Airecon was my first big event since lockdown. I’ve done a few things since then, but nothing on the scale of Airecon and I was shattered by the end. And I was there for less than 50% of the time…

On the Friday I played a few demos, chatted with some old friends, and ran some Fate Accelerated. On Saturday I attended with family (my daughter, brother and nephew) and we played games. I didn’t attend on the Sunday.

Boardgames

We played a load of demos and games—these are the ones that stuck with me.

Moon: I played two demos of Moon, the forthcoming game by Haakon Gaarder and published by Sinister Fish (and coming to Kickstarter in May). Moon completes a trilogy of games with a similar look that started with Villagers (which we really like) and continued with Streets (not such a hit with us, but I should give it another chance). In Moon, you are running a moonbase, and it’s a drafting game much like Seven Wonders or Sushi Go.

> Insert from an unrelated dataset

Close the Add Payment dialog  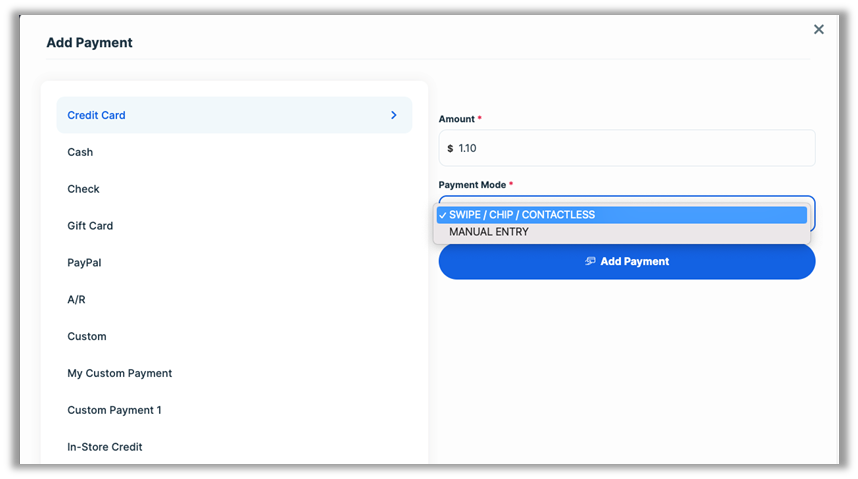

As I don’t have either of those in my collection (and given that Megan enjoyed it when she tried it on Saturday), it seems likely that I’ll back the Kickstarter.

Trek 12: Trek 12 was Megan’s favourite game—rolling dice and creating chains or groups of numbers. I found it surprisingly tricky, and Megan well and truly thrashed me. She bought a copy (and is playing it as I type this).


Sagrada
: I enjoyed Sagrada, a dice-placing game about stained glass windows. I won the four-player game we played, but Phil picked up a copy, so no doubt I’ll be playing it again.

The Aurors

On Friday afternoon, I ran The Aurors, my Fate Accelerated adventure of hunting dark wizards in the world of Harry Potter. I had five inventive players who came up with lots of suggestions. None had played Fate before, but they picked it up pretty quickly.

I started the game with a Setting Grid and questions (as Backstory Cards). I could tell the players hadn’t done anything like that before, but they embraced the concept, and we used several ideas during the adventure.

The players clearly knew their Harry Potter and came up with loads of great ideas, including:

  • Asking if the first victim’s ghost was around. A Fate token made that so, and they got key clues much earlier than the previous times I’ve run it.
  • Rather than fight the acromantulas, the animagus changed into one and spoke to them instead. That was great—during character generation I told the players they could choose stunts and other aspects of their character during play, and this was a great choice.
  • The plot involves a powerful wizard’s wand, and one player had an idea to go to Ollivander’s and see if there was a twin, and whether it was available. Again, another Fate token spent, so I gave them the twin wand (a special +2 stunt).
  • They looked up Aberforth as an old member of the Order of the Phoenix.
  • And they posted lots of ministry guards—but of course, Lucivere cut through them like a hot knife through butter because the PCs are the heroes of our story.

I think my GM-ing was okay. I ran with their ideas which meant deviating from my notes now and again, but we ended up with a big battle at the end during which they defeated Lucevere Razorblood, dark wizard and Dementor inventor. We took about three hours, all told, which was about right.

You can download The Aurors here and I wrote about it previously, here.

Overall

I like Airecon. Next year I’ll try to run more than one RPG—but there’s so much going on that I don’t want to spend my whole convention in the RPG room.